喫煙関連の病気

 タバコによる病気は、因果関係が明らかなものだけでも数え切れないほどあります。そのうちで主なものをまとめました。

1)ガン
 舌などの口腔内や喉頭、鼻腔も気管や肺と同様に煙の通り道なのでガンになり易くなっています。また、食道や胃のガン、そして膀胱ガンなども関連性が疑われています。

2)呼吸器疾患
 煙を吸うわけですから、肺や気管支などに良いわけがありません。代表的な病気は、肺気腫といって長年タバコを吸い続けることによって起こる肺の構造破壊です。喘息のような咳や痰、息切れが特徴の病気です。また、喘息や慢性気管支炎も起こりやすく、治りにくくなります。

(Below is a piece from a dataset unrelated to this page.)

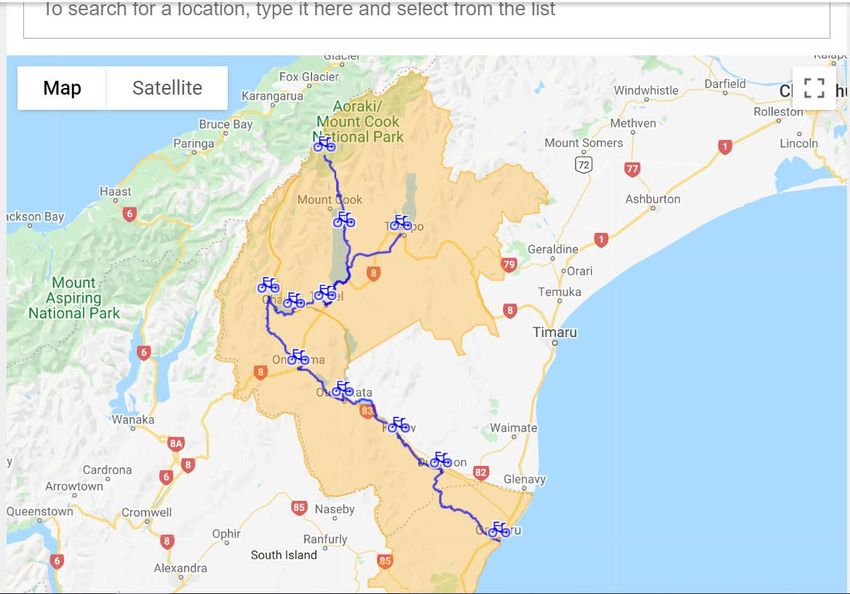Switch to the Satellite view
850x594 pixels.
pyautogui.click(x=167, y=88)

もちろん風邪もタバコを吸っていてはいつまでも治りません

3)循環器疾患
 タバコは血管系に対し、大きく分けて2つの悪い作用があります。

a)血管収縮作用
(ニコチンによる)
b)動脈硬化と血栓形成

タバコを吸うとキューッと血管が縮み、手足が冷たく感じます。ドキドキすることもあります。心臓の血管がキューッと縮むと狭心症になります。また、タバコはHDLコレステロール(善玉コレステロール)を減らしたり、血栓を作る血液内の物質を増やすため、動脈硬化を引き起こしたり、血管が詰まったりします。これによって心筋梗塞や、脳梗塞、そして足の血管が詰まる閉塞性動脈硬化症などが起こります。

4)中枢神経
 タバコを吸う方は、アルツハイマー病(痴呆の一種)になりやすいことが知られています。また、CTで撮影すると、脳が萎縮気味になっています。

5)その他
 胃潰瘍、十二指腸潰瘍の原因の1つとして知られ、白内障や難聴とも関係があります。






タバコと子供

 喫煙女性は、非喫煙女性と比べて妊娠する能力が3/4に落ちており(不妊の確率は2〜4倍)、しかも妊娠するまでの期間が平均3.4倍に延びます。また、妊娠中にタバコを吸っていると出生児の体重が平均で200g低くなり低出生体重児になる確率が倍になります。ニコチンによる血管収縮と一酸化炭素中毒による、胎児の酸素欠乏が原因です。自然流産、早期胎盤剥離など出産における合併症も多く

なります。そして生まれてくる子の奇形、精神遅滞児(IQ70未満)も倍増するなど、お腹の中の赤ちゃんは受動喫煙で苦しんでいるのです。
 生まれてきたお子さんの周囲でタバコを吸うと、気管支喘息や気管支炎、中耳炎になりやすいだけでなく、うつぶせ寝などで窒息死してしまう、乳幼児突然死症候群を起こしやすいことも知られています。